→ TEXT BLOCK:

Conall

Smartphones are CRACK. I needed REHAB. Extreme Unplugging for 58 days*

Chapter 2: 58 days of self-imposed isolation

BANG! BANG! In the middle of the night I jumped out of bed to what sounded like five gun shots ringing out. My heart was thumping. Strange noises echoed through the jungle around my cabin, then quick flashes of light. I was 5 days into my “self-imposed isolation” in a remote spot in eastern Costa Rica. I’ll admit, I panicked. Should I run to a neighbour? (Which I’d never find in the dark and the pouring rain) Hide under the bed? Or call Costa Rican 911? And then I remembered I’d committed to go tech free (& phone-free) for the duration of my retreat. So hiding under my bed seemed like the safest option.

→ GIVEN INSTRUCTION A:
Answer these from the story about unplugging in Costa Rica:
(i) How many days of unplugging does the title promise?
(ii) Where was the cabin?
(iii) How many days into the retreat was the writer when the loud bangs came?
→ GIVEN INSTRUCTION B:
Pick up the story about unplugging in Costa Rica right after its last sentence and write the next paragraph or two.

→ DATA EXCERPT:
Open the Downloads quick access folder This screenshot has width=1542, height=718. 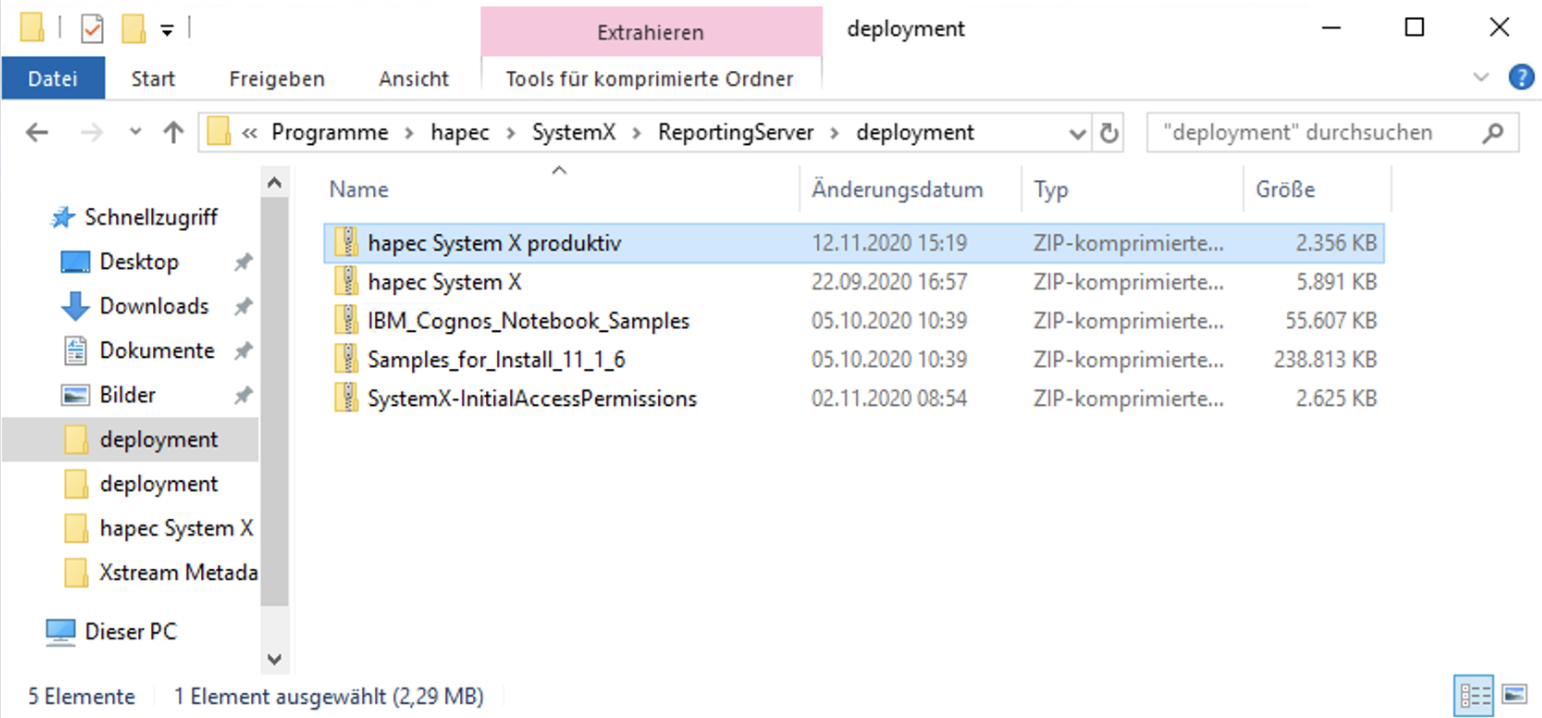pyautogui.click(x=153, y=306)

→ EXERCISE RESULT A:
(i) 58 days
(ii) In a remote spot in eastern Costa Rica
(iii) 5 days

→ EXERCISE RESULT B:
Let me be clear, I love tech. Over the past 20 years I have personally and professionally extolled the virtues and power of technology to the world. I was (maybe still am) a TECH evangelist. But what I didn’t anticipate was the 2007 launch of a single device, the smartphone. A “tool” that delivers the addictive power of crack, nicotine, sugar, fat and alcohol, all in one tidy package. And I am nothing if not a woman with an addictive personality.

Experience told me if I wrote on a laptop, reviewed emails, surfed social sites, and binge-watched Norwegian detective series during my “retreat” I’d NEVER, really ever, “get away from it all.” Isolation wouldn’t be isolation. Over the past decade my holidays have been forever transformed by the ubiquity of the smartphone; cheaper and cheaper global plans, access to Wi-Fi everywhere – from roadside shacks, to buses, vans, mountain tops and beaches. IMO it’s ruined the idea of “taking a break” – the very idea of holiday, entirely. I knew I needed rehab and I knew it needed to be hardcore; so cold turkey it was.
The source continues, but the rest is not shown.